(Stored items)
•••••

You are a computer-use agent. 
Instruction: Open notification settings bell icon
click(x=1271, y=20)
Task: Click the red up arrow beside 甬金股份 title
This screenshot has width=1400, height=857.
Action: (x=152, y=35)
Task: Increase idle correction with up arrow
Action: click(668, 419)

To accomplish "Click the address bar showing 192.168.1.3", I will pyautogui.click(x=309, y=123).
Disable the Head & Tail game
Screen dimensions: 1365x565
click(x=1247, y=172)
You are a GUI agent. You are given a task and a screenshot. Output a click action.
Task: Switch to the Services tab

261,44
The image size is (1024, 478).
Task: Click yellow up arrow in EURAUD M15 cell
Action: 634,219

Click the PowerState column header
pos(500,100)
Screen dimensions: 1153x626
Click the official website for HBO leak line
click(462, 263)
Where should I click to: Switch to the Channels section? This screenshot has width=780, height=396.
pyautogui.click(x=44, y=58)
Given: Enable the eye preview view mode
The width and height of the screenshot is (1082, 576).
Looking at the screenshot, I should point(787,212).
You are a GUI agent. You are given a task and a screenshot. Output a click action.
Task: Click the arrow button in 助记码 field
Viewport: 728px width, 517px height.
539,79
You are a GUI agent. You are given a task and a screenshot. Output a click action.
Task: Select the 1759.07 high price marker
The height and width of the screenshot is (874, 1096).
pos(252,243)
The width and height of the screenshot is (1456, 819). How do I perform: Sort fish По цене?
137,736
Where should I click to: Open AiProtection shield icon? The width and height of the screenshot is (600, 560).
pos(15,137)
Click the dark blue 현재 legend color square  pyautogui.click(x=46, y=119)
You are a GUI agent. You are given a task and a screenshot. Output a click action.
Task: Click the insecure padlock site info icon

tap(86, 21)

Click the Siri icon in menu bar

•••••

Can you quote exactly the lines from the one containing "Task: Click the arrow button in 助记码 field" through the last line of the records above, and nothing else?

Task: Click the arrow button in 助记码 field
Viewport: 728px width, 517px height.
539,79
You are a GUI agent. You are given a task and a screenshot. Output a click action.
Task: Select the 1759.07 high price marker
The height and width of the screenshot is (874, 1096).
pos(252,243)
The width and height of the screenshot is (1456, 819). How do I perform: Sort fish По цене?
137,736
Where should I click to: Open AiProtection shield icon? The width and height of the screenshot is (600, 560).
pos(15,137)
Click the dark blue 현재 legend color square  pyautogui.click(x=46, y=119)
You are a GUI agent. You are given a task and a screenshot. Output a click action.
Task: Click the insecure padlock site info icon

tap(86, 21)

Click the Siri icon in menu bar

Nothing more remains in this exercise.